With the 2015 NFL Draft set to unfold later this week, the Ravens could use a speedy wideout to replace Smith, who became a free agent and signed with the San Francisco 49ers in March. Most analysts think quality options will be available when Baltimore picks in the first round Thursday night as well as in the second and third rounds Friday night.
Arizona State's Jaelen Strong, Ohio State's Devin Smith and Central Florida's Breshad Perriman have been linked to the Ravens in first-round mock drafts, and as many as a dozen receivers in this class have first-round-caliber talent, according to Cris Collingsworth, the TV broadcaster and former NFL receiver, who is analyzing the draft in conjunction with the Pro Football Focus website.
Will the Ravens' spotty history at the position keep them from taking the plunge? No way. If their draft board points to them taking a receiver, they'll do it. "There are a lot of talented guys (in this class) and hopefully we can get one," Ravens Assistant GM Eric DeCosta said recently.
A chorus of "hmm" would ensue, but there's another way to analyze the team's history of drafting receivers, and it's not so concerning.
Consider: Other than Smith, the Ravens haven't drafted a receiver in the first three rounds since 2007.
Most of their draft history is pretty much ancient history when it comes to using high picks on receivers.
When they drafted Taylor, Joe Flacco was fifteen years old. Kyle Boller was a third-year starter when they took Clayton.
Yes, in recent years they have invested numerous picks on wideouts, but they were all third-day guys such as Tandon Doss in the fourth round, David Reed in the fifth round, Tommy Streeter in the sixth round and Aaron Mellette, Justin Harper and Michael Campanaro in the seventh round, only one of whom (Campanaro) remains on their roster. That's not the batting average they want, although they did score a hit in that time frame with an undrafted rookie free agent, Marlon Brown.
But going on the assumption that you get better players in higher rounds, the Ravens have barely even taken a swing at the wide receiver position in recent years. Since 2008, they have drafted six linebackers, five defensive backs, four offensive linemen, three defensive linemen, two tight ends, two running backs, one quarterback and one wide receiver with their picks in the first three rounds.
Not exactly a heavy investment in receivers.
Smith, the one receiver they did take, caught 213 passes for 3,591 yards and 30 touchdowns in four years, which, if not an all-out home run, was certainly an extra-base hit. So the Ravens actually succeeded with their only highly-drafted receiver since Flacco became their quarterback in 2008.
The insertion of Flacco in the equation is crucial. Before he came along, the Ravens lacked continuity under center. Taylor caught passes from Jeff Blake, Elvis Grbac and Boller.
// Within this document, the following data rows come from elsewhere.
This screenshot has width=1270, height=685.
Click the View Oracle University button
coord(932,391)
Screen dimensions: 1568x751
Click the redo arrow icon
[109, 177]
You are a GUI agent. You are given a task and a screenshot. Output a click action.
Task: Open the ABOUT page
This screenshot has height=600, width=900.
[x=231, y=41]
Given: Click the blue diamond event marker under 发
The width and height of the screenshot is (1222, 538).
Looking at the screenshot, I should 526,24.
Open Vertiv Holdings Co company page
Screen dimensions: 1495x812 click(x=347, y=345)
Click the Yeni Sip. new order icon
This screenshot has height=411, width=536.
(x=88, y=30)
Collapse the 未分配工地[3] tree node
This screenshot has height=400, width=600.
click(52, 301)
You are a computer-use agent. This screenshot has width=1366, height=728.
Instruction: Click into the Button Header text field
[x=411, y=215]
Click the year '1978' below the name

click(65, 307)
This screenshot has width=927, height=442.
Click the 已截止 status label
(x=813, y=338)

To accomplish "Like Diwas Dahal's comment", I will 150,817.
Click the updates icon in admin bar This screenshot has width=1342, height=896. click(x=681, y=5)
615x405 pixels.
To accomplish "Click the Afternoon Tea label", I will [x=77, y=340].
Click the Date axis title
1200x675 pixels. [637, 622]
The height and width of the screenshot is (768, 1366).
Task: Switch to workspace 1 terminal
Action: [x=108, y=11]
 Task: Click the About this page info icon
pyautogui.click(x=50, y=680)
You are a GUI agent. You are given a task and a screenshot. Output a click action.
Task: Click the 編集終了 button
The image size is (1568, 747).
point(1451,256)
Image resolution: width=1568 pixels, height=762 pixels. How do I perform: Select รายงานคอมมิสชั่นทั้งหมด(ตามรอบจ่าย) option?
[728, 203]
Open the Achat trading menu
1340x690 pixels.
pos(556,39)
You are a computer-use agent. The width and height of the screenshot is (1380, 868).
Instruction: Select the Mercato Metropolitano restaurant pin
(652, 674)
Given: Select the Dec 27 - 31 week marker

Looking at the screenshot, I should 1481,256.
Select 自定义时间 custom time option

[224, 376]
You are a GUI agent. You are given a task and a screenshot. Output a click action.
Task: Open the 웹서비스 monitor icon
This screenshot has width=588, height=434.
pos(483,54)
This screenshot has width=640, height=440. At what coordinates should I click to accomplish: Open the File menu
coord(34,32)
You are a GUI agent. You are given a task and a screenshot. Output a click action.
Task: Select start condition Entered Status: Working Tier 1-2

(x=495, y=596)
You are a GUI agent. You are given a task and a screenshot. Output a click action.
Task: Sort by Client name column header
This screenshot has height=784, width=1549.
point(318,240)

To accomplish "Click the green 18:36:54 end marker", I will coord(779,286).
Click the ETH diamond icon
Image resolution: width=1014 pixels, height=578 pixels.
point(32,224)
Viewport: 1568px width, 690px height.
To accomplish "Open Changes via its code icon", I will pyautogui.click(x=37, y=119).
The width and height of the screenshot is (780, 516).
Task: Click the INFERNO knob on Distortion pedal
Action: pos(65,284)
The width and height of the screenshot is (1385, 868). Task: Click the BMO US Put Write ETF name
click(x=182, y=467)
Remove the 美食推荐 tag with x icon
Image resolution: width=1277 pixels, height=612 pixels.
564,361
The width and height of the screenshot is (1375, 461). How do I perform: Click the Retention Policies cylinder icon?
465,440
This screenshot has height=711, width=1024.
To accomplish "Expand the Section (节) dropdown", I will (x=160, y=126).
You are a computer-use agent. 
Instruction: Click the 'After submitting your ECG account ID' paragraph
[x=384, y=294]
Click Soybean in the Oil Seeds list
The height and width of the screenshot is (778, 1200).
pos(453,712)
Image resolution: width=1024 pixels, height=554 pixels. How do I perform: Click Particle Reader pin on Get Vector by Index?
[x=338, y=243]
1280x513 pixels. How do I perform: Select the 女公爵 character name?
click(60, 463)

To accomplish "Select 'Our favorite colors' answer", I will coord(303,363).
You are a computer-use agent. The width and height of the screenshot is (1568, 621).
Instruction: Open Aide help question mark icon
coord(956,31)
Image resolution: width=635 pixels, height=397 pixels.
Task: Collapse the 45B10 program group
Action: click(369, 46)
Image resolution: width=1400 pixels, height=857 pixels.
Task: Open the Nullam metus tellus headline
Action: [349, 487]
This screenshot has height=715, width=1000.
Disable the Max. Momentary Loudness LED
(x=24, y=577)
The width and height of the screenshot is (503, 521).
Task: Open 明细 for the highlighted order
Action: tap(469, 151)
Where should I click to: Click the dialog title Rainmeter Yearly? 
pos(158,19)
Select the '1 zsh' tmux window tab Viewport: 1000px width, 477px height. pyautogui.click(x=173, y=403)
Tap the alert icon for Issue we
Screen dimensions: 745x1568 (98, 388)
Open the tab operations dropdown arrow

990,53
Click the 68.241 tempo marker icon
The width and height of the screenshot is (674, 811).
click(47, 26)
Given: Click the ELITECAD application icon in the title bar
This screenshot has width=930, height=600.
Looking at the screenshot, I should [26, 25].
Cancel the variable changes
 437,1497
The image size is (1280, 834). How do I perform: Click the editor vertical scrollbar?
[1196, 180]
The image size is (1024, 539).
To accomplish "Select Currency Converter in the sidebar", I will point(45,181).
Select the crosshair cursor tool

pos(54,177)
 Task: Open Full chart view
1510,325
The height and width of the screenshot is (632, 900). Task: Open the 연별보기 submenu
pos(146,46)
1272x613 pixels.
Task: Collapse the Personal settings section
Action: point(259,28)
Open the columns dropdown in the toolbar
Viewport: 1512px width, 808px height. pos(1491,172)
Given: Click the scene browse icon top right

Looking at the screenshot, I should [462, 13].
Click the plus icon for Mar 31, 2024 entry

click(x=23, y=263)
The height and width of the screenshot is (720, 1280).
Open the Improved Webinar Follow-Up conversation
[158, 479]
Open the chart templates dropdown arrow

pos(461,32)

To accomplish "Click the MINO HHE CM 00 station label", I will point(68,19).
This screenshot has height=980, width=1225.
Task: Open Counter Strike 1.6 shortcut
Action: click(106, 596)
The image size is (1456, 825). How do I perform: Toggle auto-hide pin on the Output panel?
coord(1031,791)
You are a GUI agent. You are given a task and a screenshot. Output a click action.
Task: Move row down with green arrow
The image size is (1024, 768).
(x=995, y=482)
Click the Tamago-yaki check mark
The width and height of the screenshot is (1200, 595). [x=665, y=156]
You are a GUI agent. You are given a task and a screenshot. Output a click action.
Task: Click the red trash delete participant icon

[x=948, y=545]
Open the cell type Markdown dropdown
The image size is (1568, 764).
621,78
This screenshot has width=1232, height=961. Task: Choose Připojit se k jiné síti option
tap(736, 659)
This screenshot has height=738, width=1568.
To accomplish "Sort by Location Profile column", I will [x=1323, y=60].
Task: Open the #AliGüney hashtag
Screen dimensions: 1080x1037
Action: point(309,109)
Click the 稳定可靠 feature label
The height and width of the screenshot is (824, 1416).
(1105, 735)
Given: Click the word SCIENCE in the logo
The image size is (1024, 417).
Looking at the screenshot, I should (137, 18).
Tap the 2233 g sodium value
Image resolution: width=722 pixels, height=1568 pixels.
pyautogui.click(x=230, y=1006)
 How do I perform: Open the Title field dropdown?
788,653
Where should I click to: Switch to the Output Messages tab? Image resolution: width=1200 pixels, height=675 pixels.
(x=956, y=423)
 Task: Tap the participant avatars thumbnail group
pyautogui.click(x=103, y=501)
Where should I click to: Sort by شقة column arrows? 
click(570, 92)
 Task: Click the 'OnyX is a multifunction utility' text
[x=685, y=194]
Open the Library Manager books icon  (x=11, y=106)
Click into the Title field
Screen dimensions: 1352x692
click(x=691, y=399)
Mark Clayton caught passes from Boller, Steve McNair and a young Flacco. The Ravens ran a run-oriented offense in those years, which is not an excuse for their draft record regarding receivers, but does provide interesting context.
In a recent Baltimore Sun interview, Clayton reportedly just chuckled when asked if the Ravens offense was more conducive to developing receivers now than when he played.
In any case, with Flacco in his prime and a super-deep draft class of receivers set to come off the board later this week, the framework seemingly is in place for the Ravens to score a hit at a position where they have barely taken swings in recent years.